Junior ranked first in the nation for the 3000 meters

Carolyn French

As junior Gillian Wagner crosses the finish line at any of her track meets, her teammates and spectators go wild. She is congratulated as she walks away with a first place title, but a first-place finish is not an anomaly in her running career. Taking home the win has become a norm for Wagner.

Wagner has been running as a varsity athlete on both the cross country and track team since her freshman year, but reached a milestone at the Stanford Invitational meet on April 1, where she placed first in the 3000-meter race with a time of 9:58, the fastest time  in the nation for high school runners  in the 3000 meter.

The Stanford Invitational was the first time Wagner competed in a 3000-meter race, as she usually competes in shorter events, according to Wagner. However, this unfamiliarity with a new distance didn’t stop her from entering the race with enthusiasm and confidence.


“I was put in the race so I knew I had to run fast, and I had a good cross country season so you could say [that] inspired me to do well in the longer track events. I’d never really run anything like that so I was super excited to just go out with no expectations and just see what happened,” Wagner said.

Wagner had initial success during her freshman year, after qualifying for the 800-meter run at the California State Meet. Since then, Wagner said that she has continued to improve in both strategy and strength.

Cross country and track coach Laura Schmitt grants much of Wagner’s success to her technique, which comes from her exemplary work ethic.

“It’s not an accident. It’s not talent,” Schmitt said. “She’s absolutely talented but the thing that tips her over is her work ethic and her awareness to details, awareness to taking care of the things that not everyone is aware or cares to take care of.”

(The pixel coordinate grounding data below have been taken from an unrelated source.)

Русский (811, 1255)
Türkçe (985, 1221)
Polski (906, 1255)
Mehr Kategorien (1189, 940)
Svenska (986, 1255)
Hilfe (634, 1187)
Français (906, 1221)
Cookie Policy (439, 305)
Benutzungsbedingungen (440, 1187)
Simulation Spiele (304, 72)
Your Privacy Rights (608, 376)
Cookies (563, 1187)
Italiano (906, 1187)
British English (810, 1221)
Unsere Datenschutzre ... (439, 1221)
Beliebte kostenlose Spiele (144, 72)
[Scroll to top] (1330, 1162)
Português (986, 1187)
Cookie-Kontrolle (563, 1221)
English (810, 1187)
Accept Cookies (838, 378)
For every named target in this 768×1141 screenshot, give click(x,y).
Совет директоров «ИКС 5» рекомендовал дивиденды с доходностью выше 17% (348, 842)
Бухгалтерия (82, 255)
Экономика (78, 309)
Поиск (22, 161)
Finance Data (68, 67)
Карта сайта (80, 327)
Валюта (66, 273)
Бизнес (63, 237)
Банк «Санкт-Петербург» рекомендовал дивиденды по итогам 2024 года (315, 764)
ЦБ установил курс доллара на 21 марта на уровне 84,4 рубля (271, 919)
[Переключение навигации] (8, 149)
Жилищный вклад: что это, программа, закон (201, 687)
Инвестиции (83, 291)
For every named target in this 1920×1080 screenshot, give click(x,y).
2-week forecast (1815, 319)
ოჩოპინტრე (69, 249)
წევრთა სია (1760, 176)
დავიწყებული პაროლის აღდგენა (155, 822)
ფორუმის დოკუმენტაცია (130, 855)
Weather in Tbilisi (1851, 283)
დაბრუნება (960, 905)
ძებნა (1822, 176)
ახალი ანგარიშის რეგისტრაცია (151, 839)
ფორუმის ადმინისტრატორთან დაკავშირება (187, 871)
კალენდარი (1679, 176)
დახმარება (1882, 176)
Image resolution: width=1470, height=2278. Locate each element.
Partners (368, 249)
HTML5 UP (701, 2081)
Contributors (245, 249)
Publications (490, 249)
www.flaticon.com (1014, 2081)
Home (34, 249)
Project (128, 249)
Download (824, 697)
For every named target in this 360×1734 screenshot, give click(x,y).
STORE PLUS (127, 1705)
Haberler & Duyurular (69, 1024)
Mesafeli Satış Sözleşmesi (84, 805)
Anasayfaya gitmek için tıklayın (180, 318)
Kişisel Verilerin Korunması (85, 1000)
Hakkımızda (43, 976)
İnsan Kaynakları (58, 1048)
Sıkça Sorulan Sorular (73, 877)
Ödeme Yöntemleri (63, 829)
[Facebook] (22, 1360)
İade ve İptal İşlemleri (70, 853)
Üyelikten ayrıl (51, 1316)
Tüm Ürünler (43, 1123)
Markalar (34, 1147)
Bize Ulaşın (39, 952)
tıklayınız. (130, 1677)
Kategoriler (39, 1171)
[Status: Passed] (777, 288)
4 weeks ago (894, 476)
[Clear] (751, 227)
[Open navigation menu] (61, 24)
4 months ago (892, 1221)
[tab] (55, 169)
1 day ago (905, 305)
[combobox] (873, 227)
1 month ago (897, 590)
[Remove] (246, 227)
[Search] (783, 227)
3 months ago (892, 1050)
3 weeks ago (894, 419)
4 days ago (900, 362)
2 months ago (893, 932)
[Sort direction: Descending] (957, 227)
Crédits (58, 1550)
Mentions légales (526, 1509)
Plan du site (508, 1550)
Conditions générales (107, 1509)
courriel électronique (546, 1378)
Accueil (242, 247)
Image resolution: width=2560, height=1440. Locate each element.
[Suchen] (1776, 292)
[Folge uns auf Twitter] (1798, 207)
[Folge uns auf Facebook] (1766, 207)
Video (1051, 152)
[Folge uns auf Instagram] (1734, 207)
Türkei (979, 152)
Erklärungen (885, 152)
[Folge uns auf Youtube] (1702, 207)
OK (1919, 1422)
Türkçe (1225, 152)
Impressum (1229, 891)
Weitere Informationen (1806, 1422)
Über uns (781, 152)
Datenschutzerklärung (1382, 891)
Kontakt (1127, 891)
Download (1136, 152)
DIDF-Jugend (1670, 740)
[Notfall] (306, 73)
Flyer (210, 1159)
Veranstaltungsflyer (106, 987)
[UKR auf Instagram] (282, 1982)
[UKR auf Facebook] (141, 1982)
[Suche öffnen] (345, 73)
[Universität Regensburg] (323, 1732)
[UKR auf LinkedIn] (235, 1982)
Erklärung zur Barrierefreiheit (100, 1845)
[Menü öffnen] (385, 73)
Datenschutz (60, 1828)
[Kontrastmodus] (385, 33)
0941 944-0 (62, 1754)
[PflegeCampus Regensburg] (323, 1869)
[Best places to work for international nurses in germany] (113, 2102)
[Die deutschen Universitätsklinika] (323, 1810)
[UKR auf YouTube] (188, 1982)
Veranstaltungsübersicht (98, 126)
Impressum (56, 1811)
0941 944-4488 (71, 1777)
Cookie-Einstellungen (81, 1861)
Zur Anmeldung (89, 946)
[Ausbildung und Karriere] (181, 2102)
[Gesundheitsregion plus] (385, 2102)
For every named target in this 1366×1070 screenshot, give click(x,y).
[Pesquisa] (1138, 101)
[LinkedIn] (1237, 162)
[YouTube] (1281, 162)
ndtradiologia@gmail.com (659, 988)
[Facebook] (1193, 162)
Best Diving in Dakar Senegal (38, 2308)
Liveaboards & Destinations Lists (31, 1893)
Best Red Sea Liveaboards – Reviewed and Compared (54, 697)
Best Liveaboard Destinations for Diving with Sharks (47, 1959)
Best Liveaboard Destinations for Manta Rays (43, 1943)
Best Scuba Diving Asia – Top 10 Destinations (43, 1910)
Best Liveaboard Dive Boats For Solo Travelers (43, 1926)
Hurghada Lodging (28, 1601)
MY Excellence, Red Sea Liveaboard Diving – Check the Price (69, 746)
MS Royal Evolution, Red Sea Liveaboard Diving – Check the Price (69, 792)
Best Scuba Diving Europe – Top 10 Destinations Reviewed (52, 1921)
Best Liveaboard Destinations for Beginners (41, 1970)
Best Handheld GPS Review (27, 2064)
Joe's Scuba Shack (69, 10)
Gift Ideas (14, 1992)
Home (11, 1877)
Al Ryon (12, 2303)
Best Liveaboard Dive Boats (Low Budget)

The work ethic that Wagner presents also has a positive effect on her teammates, because the tight-knit cross country team has watched her progress throughout her years of running.

“She’s always there, she’s always trying her hardest,” said sophomore Liam Anderson, Wagner’s long distance teammate. “She and [Glennis Murphy] are always pushing the pace. She works hard and that’s why she runs fast.”

But besides her ability to work hard, Wagner has a great deal of inherent talent for the sport, not only in her athletic capabilities but also in her talent in handling the stress of a competition. She can apply what she’s worked on in practices into her performance in competitions, according to Schmitt.

“When she hears a [start] gun, she is competitive and she knows exactly what to do, and she does it when it’s necessary in a race. If you’re running a mile, you don’t just go out there and run a mile. There are strategies and she implements them with absolute confidence and poise,” Schmitt said.

Wagner knows there is still room to grow as a runner, and she hopes to continue practicing throughout her high school career and beyond.

“I think now I’m able to use competition more in a way that makes me better. And I’m still getting faster and all that,” Wagner said. “There’s so much time left in high school, and maybe beyond, so I know I’m still progressing on it. It’s an upward trajectory which is cool.”